The 26-day evaluation, referred to as a CAP (Criminal Alien Program) surge, concluded Wednesday. In that time span, ICE agents pinpointed 914 jail inmates and new book-ins who are illegal immigrants. About a third of those have been released to ICE already, while the others are being detained for possible deportation, officials announced at a jail press conference.
The immigrants came to Gwinnett from several countries, including Mexico and more far-flung locales like Honduras and Russia, officials said.
Gwinnett County Sheriff Butch Conway, who's been criticized for supporting a fast-track system to deport criminal aliens, stressed that no one outside the jail was checked for citizenship during the surge. All jail inmates, which average about 2,700 per day, were screened, regardless of their claim to citizenship, he said.
Of the 914 criminal aliens identified, Conway noted that dozens are charged with violent offenses, including murder (13), armed robbery (28) and aggravated assault (38). Conversely, nearly a third of those identified (274) are charged with DUI or driving with no license.

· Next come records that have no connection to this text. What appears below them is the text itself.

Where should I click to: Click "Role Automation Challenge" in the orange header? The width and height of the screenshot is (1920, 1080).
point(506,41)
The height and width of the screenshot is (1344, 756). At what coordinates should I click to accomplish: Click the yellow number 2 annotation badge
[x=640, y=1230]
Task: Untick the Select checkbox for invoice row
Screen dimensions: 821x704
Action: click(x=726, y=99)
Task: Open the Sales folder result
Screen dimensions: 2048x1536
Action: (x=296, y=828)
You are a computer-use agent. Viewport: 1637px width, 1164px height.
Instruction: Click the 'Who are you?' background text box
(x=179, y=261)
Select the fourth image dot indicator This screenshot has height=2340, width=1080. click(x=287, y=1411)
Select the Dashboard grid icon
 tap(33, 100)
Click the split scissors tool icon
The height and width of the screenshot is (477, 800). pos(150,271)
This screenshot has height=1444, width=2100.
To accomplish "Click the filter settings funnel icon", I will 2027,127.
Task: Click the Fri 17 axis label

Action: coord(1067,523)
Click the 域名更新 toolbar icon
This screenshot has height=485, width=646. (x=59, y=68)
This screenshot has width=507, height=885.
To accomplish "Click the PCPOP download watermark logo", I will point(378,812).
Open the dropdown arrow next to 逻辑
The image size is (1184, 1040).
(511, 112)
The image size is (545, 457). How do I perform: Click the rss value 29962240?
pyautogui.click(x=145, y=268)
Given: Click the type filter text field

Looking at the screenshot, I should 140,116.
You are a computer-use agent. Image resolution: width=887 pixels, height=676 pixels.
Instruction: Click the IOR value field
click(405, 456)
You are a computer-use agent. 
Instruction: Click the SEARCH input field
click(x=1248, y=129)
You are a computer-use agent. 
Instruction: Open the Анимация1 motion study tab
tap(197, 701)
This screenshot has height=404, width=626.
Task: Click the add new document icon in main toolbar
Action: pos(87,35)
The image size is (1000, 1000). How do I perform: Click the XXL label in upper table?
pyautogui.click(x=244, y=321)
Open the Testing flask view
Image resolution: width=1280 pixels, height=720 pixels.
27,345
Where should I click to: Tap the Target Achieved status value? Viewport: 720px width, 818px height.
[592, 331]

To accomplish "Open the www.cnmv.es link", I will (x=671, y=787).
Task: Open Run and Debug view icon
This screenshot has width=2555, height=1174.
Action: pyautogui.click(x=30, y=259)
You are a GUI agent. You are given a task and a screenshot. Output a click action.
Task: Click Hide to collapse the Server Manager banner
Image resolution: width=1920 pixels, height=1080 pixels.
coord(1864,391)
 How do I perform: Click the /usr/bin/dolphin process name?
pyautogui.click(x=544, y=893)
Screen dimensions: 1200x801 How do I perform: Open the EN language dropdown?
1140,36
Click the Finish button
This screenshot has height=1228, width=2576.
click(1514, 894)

"I can categorically state that Gwinnett County is safer today because of this operation," Conway said. "(The county) has a problem with criminal illegal aliens. I think we're the elephant in the room with that one."
Larry Orton, an assistant field office director for ICE in Atlanta, stressed the CAP surge is separate from - and should not influence Gwinnett's possibility of being approved for - another federal program, 287 (g).
Under 287 (g), ICE would train jail deputies to access federal immigration databases, enabling them to begin deportation proceedings themselves. Conway said he hopes the program will be activated soon, pending federal approval.
Orton said the Atlanta ICE office processed 7,000 criminal alien cases last year - more than double the 3,000 cases tallied a year prior. Similar CAP programs have been completed recently in South Carolina and Texas. Gwinnett's dense foreign-born population made it a logical testing ground, he said.
Conway said Gwinnettians spend as much as $7 million per year housing illegal immigrants at the jail, and a permanent program like the CAP surge would shave costs to taxpayers.
"I would like to see a program like this 24-7," he said.
Opponents say the federal programs lead to racial profiling and the tearing apart of immigrant families.
Atlantans Building Leadership for Empowerment recently joined two more human-rights advocacy groups - Georgia Detention Watch and Concerned Black Clergy of metro Atlanta - who have publicly voiced disapproval of Conway's plans.
Opponents of 287 (g) announced Thursday they will next meet to pray "for an end to unscrupulous deportations" in Georgia at a Norcross church Feb. 12.